# Name Changes when Marrying a Mexican in Mexico



## Lipstickpaddy (Feb 12, 2015)

plane:

Hi, my big trip to Mexico will begin in just 15 days, with only 39 days until the wedding.

BTW, I'm getting married in Los Mochis, Sinaloa, and that is the place I will be living with my beautiful fiancé Madel. If you want to know anymore check out the wedding website I made... madelandseamus.com

Anyhow, the upper two paragraphs are full of excitement so excuse me for getting distracted for just a minute.

So I'm Seamus, and wondering:

Q1 *What is the law concerning name changes in Mexico when marrying?*

Q2 *Is the law on name changing rigid, or are there options like we see in Europe?*


----------



## citlali (Mar 4, 2013)

in Europe..it varies by country so what are the rules in Ireland? I know the rules in France are different from Spain . Do they have European rules above those of the various countries?

I know in France there is flexibility on what you want to call yourself but the legal name does not change and for women it is the name shown on the bith certificate which is the paternal name.
The names you take when you marry is a AKA . Our passports show our paternal name and then" wife of" gets added on all of our papers including the passport. I we divorce we lose the name unless we get permission from the ex to use it and if we lose our husband we become "widow of " on the passport.


Here the women retain the name shown on their birth certificates. Some call themselves" de and the husband´s name" but I am not sure if it is an AKA or a legal name. 
The SRE told me it was not a legal name and a notario told me it was ....maybe they were not talking about the same thing .. I do not know .
It is legal and acceptable to only have your father´s name , a pain on some sites later on but it is legal.


----------



## RVGRINGO (May 16, 2007)

Life in Mexico will be easier if your name is the same as it is on your birth certificate....for everything: Passport, Marriage, licenses, deeds, wills, CURP, RFC, and even INE when you become naturalized.
Mexican officialdom gets very confused by name variations and will refuse many things to you. So, it is best to keep it simple.


----------



## citlali (Mar 4, 2013)

100 % yes on that one, keep the official name the same as the birth cerificate and call yourself whatever you want outside of official papers..


----------



## Lipstickpaddy (Feb 12, 2015)

Yes, but in Ireland

If Mr "A" marries Miss "B" then their married names will be the same and the options are:

Mr and Mrs A
Mr and Mrs B
Mr and Mrs A B (Double barrel)
Mr and Mrs B A (Double barrel)

But in Mexico names do not change? So the only symbolism of marriage is your ring on your finger and not in the name?


----------



## citlali (Mar 4, 2013)

correct in Mexico names do not change. You can deviate a little but if you are going to live in Mexico you should try to stay as close to their monenclature as you can because deviations cause problems further down the road. 

Talk to a notario and see what he says before you make a decision.

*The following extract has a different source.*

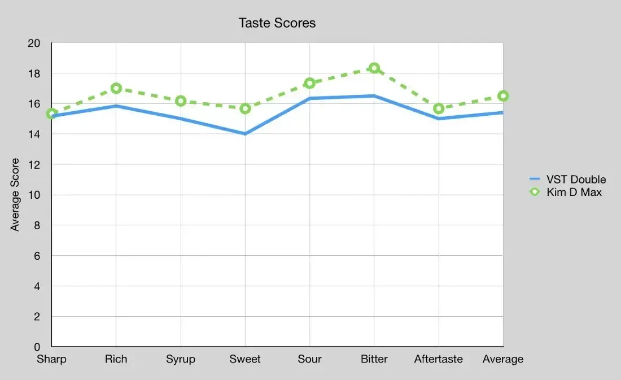Click the Kim D Max Rich data marker

coord(116,88)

By the way in Mexico you must decide under what contract or status you get married, community property or separation of assets. It is a pretty important decision as well and have a name that will remain consistent with birth certificate and passport is a good idea if it is possible.

The children will have your husband paternal name and your paternal name.

I got married in the States and took on my husband´s name in the US so I had a passport showing my paternal name as my legal name and an add on saying married to plummer and my green card in my husband´s name
When I came to Mexico the immigration told me my name had to be the same as the passport which was not possible since Mexico does not add "wife of husband´s name" so I went by my paternal name and de Plummer
When I applied for my permanent visa the immigration told me de husband name was not permitted so I dropped the" de" and went by my paternal name and husband´s name.
When I became a citizen SRE told me I could have
my paternal name
my paternal name and maternal name
so I went back to my maiden name..meanwhile we had bank accounts and houses, will and other paperwork under various names...it is a mess. A notario can make a type of attestation saying all the names are the same person but it is a simpler if you can go by the Mexican structure if you can...

Many married people I know do not wear a ring so there is no symbolism...to make it more confusing many people live together, have families without being married and the kids have the father and mother´s name and refer to each other as esposa and esposo .


----------